Pink isn’t a primary, secondary, or tertiary color; instead it’s a tint of red, and doesn’t appear on the artist’s color wheel . Some pinks are highly saturated colors, drawing equally from magenta as well as red.
What the color pink means to us psychologically:
Pink is an energetic color with feminine, flirtatious, and even some sexual undertones.
Light, baby pink often projects an effeminate or infant-like innocence, while stronger, hot pinks will have the exact opposite vibe—dominant and powerful, while emphatically feminine.
Those hot pinks tends to grab attention from both from males and females, but like any strong color, too much pink can be overpowering and exhausting.
And if you were wondering, pink’s sexual connotation comes from more than just a cultural trend. The fact is, pink is one of several predominant colors of skin, and humans are psychologically hardwired to respond to it. Orange has some similar effects too.
Is pink a “girl color” or “boy color?”
Pink is most often considered a feminine color. Baby girls are often dressed in pink, and pre-teen and teen girls often choose pink as one of their favorite colors.
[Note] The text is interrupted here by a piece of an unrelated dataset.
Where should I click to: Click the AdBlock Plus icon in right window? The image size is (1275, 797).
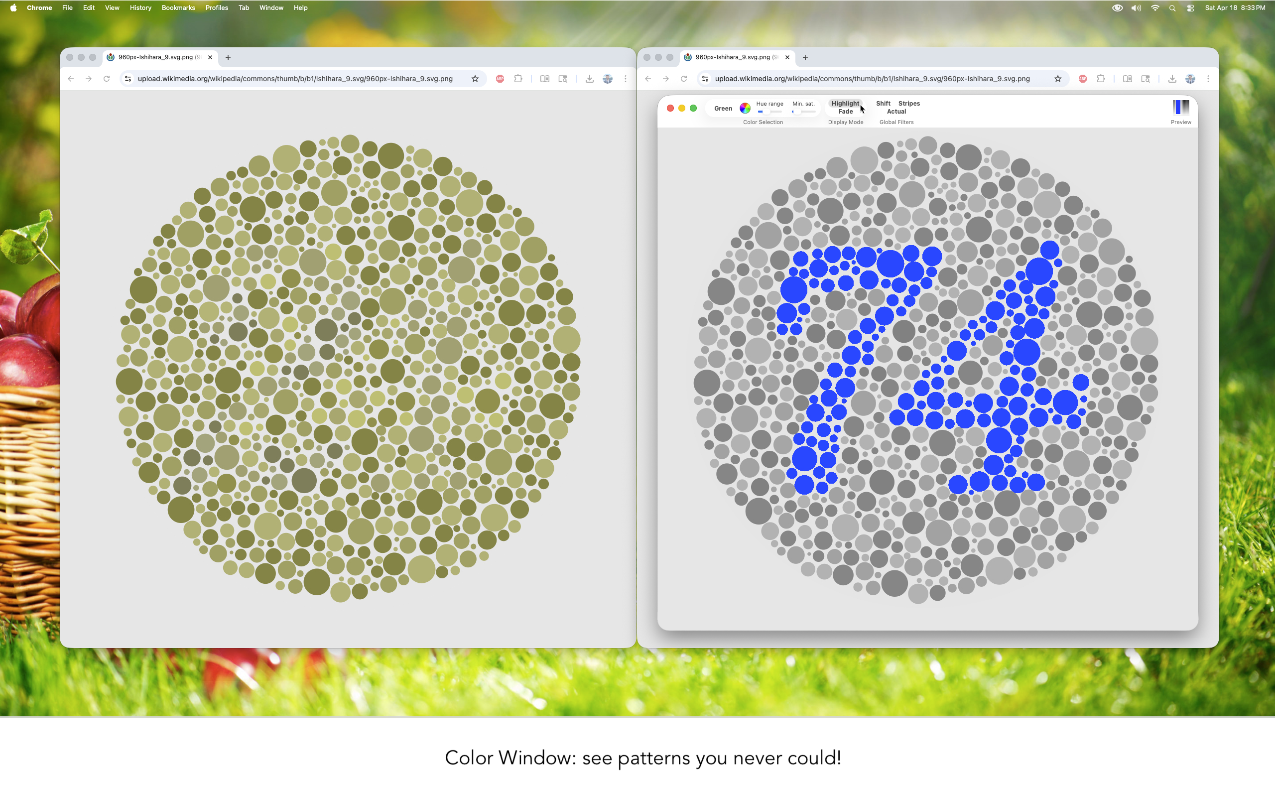(x=1083, y=79)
But wearing pink is not entirely restricted to the female segment of the population.
It’s not uncommon to see young men (often between the ages of 15 and 35) wearing pink, usually in the form of a pink shirt, with the occasional upturned collar.
This seems to be a cultural expression of innate confidence and/or sensitivity.
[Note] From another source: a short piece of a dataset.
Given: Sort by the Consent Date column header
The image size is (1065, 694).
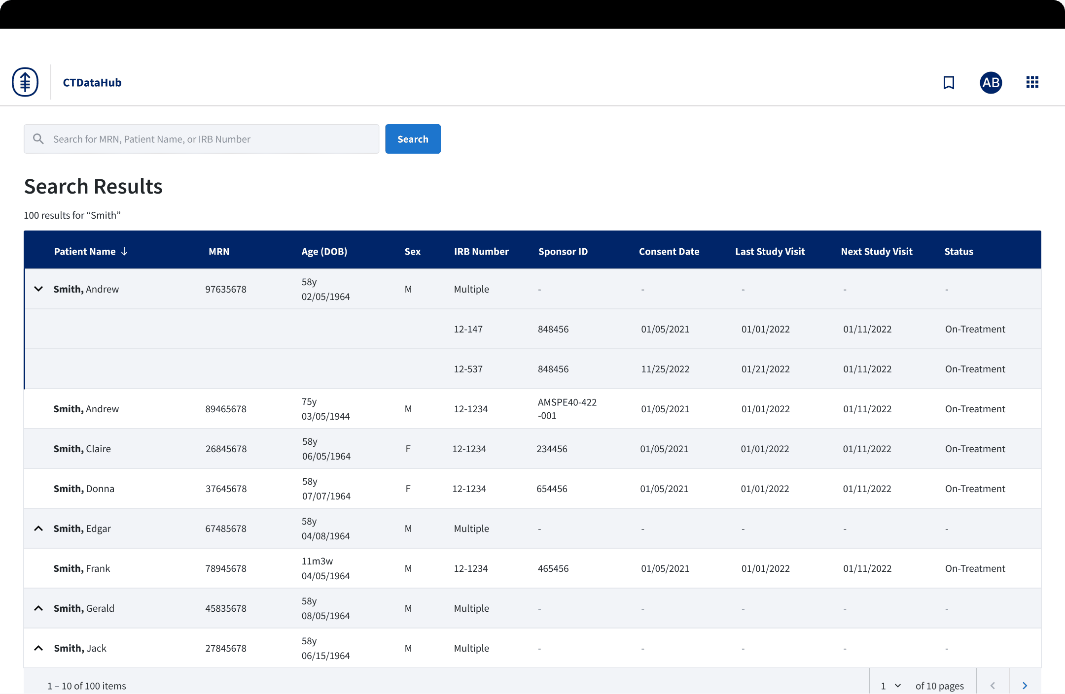Looking at the screenshot, I should tap(669, 251).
Pink in society: The Pink Panther is a famous cartoon character that first appeared in 1963. Although the Pink Panther’s popularity has waned over the years, it’s still a classic example of how distinctive color can make all the difference.
Pink is also used quite a bit during the month of February and valentines day. Not quite as serious as red, pink is the perfect color for flirtation and infatuation, as shown in millions of pink candy hearts, cards, and other valentine’s day gifts.
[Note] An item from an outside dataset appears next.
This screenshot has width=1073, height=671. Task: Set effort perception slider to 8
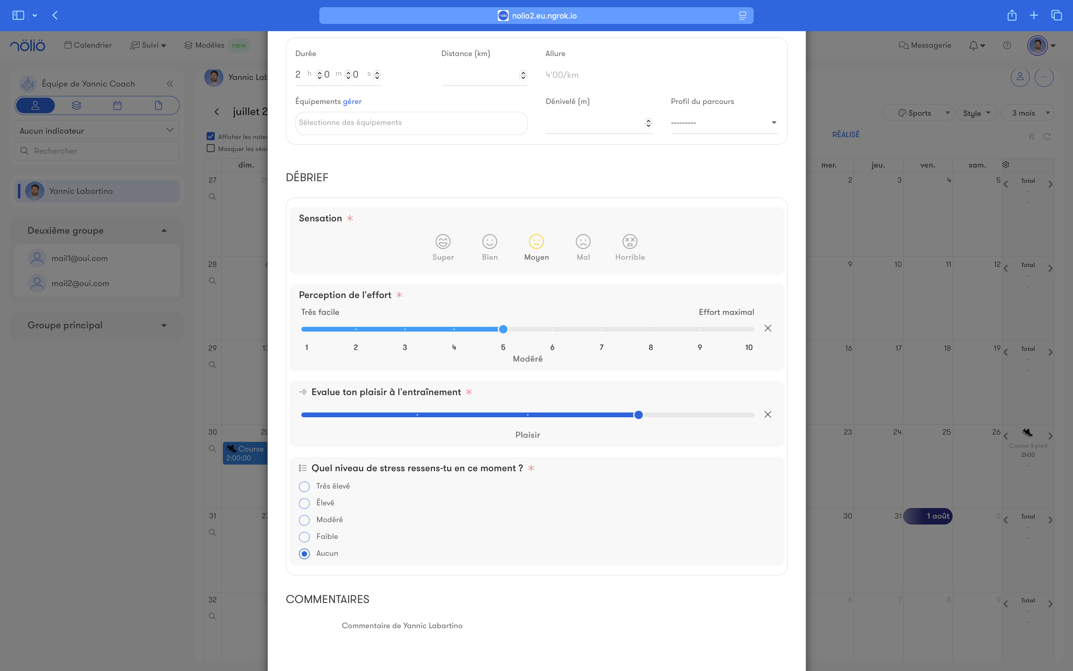point(650,329)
In addition, pink has been the symbol for Breast Cancer Awareness as a pink ribbon since the early nineties.
Common pink oil paints:
Unlike many of the other colors I’ve talked about, pink isn’t often produced straight out of the tube. Instead, it’s easy enough to mix any of several popular reds (like Cadmium Red, or Napthol Red) and create your own pink.
Famous pink paintings: As you might expect, there aren’t as many famous pink paintings as other colors, but I did find a painting by Paul Gauguin that used pink. Gauguin painted island scenes later in life, and loved to use bright colors. This painting is entitled Nave, Nave Moe.